TEXTO DE ORIGEM:
--------------------

Assim, além das águas que fluem pelos rios, a alternativa de abastecimento humano com água subterrânea precisa ser considerada. Pelo fato da água subterrânea poder ser captada no próprio lote do condomínio, da indústria ou no perímetro irrigado e ter, em geral, qualidade adequada ao consumo humano, não tem os custos de transporte ou de tratamento. Por sua vez, a sua extração desordenada atual poderá produzir sérios impactos nas descargas de base dos rios, nos níveis mínimos dos reservatórios, e recalques nos terrenos.
Até a última década do século passado, os indicadores mais seguros de estabilidade e riqueza de uma nação eram suas reservas de petróleo e dos recursos minerais não renováveis. Atualmente, esses indicadores são questionados por estrategistas de mercado, em relação à água, recurso natural renovável no mundo, mas não inesgotável e de valor econômico em muitas partes da Terra.

--------------------

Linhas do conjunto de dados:
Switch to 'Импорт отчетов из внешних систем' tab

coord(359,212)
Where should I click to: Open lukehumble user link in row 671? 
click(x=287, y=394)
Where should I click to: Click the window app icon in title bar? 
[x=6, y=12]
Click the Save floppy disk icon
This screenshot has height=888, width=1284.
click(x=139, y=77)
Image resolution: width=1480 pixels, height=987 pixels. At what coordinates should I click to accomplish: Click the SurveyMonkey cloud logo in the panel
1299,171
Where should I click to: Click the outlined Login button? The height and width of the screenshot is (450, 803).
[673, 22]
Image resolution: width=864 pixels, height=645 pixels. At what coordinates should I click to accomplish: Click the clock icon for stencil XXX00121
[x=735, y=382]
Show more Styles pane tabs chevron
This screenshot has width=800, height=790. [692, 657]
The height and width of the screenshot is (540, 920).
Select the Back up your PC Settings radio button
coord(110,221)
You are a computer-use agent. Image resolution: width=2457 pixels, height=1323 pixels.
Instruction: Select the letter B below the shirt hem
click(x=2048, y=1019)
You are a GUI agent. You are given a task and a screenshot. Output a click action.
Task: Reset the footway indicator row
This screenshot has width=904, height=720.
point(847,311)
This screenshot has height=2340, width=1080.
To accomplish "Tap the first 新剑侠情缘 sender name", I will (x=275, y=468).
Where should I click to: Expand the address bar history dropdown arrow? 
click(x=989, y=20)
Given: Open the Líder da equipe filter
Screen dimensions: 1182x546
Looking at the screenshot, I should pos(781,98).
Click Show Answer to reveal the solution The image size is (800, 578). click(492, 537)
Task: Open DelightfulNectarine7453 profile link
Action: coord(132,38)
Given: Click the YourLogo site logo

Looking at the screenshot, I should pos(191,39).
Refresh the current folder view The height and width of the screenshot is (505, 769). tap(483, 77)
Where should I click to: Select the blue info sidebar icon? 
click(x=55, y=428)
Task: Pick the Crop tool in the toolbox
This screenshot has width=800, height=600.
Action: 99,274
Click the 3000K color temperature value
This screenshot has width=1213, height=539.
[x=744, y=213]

--------------------

TAREFA 1: No texto sobre água subterrânea, quais eram os indicadores mais seguros de estabilidade e riqueza de uma nação até a última década do século passado?
TAREFA 2: Repita, do texto sobre água subterrânea, o trecho que começa em "Até a última" e vai até "partes da Terra.", incluindo essas palavras.

RESPOSTA 1: Suas reservas de petróleo e dos recursos minerais não renováveis.

RESPOSTA 2:
Até a última década do século passado, os indicadores mais seguros de estabilidade e riqueza de uma nação eram suas reservas de petróleo e dos recursos minerais não renováveis. Atualmente, esses indicadores são questionados por estrategistas de mercado, em relação à água, recurso natural renovável no mundo, mas não inesgotável e de valor econômico em muitas partes da Terra.